Larval Acceleration: A conversation in Chunks by Rotem Tamir and Omri Zin
Locust Projects
March 1–April 15, 2017


Links: Exhibition Website

In their work, both Rotem Tamir and Omri Zin create systems that suggest a performative presence, usually embodied by various stand-ins such as motorized mechanisms or modular structures. However, neither artist has ever been present as a live performer within these systems. For Larval Acceleration, Tamir and Zin created two autonomous systems that accommodate two separate performances, built according to the physical capacities and imagination of each individual artist. Their installation was anchored by two stations, akin to two factories, one producing shaped balloons, and the other rendering animal fat into a grease-like substance.

The two separate units of this installation constitute a single work that explores what it means to be in dialogue, not as a means to an end, but as a continuous process. Both stations necessitate a similar rhythm of production that continuously persists within its designed framework. Both environments foster the idea of work in progress in that they are designed to produce a product, which is simply a continuous state of production. Although they are each operating individually, the performers are in a relationship with each other that goes beyond their co-existence in a shared space or their proximity to one another. They persist in talking to, at, or into each other in an ongoing physical conversation.

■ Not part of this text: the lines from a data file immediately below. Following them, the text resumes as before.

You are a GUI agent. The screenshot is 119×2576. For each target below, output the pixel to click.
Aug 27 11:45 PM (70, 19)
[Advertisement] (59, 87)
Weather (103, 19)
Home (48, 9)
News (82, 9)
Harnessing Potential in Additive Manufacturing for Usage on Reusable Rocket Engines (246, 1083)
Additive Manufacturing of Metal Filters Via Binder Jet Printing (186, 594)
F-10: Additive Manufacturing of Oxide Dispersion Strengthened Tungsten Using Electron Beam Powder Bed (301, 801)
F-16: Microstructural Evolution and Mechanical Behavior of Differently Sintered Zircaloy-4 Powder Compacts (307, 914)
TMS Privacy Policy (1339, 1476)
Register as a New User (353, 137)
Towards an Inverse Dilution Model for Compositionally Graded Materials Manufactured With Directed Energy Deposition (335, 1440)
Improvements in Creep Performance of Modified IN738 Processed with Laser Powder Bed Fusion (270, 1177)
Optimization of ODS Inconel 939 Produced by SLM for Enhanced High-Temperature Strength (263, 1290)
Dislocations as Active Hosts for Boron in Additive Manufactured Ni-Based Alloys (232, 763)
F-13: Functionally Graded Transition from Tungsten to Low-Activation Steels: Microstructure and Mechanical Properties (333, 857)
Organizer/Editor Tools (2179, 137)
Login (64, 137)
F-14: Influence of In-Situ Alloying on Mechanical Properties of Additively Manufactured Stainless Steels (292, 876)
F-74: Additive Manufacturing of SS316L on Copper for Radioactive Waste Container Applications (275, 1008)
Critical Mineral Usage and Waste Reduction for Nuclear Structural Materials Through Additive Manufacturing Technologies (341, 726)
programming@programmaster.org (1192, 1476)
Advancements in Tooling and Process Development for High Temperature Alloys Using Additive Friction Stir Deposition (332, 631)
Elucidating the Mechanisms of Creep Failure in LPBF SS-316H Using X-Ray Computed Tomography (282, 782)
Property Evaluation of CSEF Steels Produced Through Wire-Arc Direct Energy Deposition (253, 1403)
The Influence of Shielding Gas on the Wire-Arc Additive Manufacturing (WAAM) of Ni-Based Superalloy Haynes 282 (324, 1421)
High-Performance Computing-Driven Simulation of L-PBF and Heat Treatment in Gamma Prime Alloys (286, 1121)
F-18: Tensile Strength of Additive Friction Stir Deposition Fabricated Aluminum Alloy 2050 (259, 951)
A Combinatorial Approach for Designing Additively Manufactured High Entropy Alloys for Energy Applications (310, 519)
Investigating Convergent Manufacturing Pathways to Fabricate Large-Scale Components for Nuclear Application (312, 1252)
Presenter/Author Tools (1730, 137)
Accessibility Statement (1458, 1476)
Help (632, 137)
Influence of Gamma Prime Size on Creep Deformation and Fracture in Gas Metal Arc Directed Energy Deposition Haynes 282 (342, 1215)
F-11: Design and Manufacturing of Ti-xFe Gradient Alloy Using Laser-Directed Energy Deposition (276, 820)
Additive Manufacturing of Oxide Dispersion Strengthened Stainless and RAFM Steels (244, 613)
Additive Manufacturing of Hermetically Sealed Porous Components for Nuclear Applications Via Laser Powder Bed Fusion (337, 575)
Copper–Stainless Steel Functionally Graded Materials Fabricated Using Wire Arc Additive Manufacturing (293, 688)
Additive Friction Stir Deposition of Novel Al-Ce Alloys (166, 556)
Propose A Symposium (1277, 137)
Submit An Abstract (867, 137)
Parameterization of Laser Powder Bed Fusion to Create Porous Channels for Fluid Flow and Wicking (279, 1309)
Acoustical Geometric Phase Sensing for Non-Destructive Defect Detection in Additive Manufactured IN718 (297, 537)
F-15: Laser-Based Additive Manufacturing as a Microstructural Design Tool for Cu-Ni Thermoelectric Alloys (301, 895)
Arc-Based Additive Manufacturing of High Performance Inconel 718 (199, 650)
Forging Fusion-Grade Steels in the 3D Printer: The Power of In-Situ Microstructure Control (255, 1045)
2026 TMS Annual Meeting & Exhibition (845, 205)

Rotem Tamir and Omri Zin are Israeli artists who have been exhibiting extensively for the past decade. In 2012, they both moved to the United States to complete their MFA’s at Virginia Commonwealth University’s renowned sculpture program. The artists are a couple who, over the past ten years, have lived together, studied together and shared studio spaces, but until now they have never worked together. The exhibition at Locust Projects gave them the opportunity to collaborate on an exhibition for the first time, and to explore their common interest in functional design mechanisms by creating a playful durational performance environment.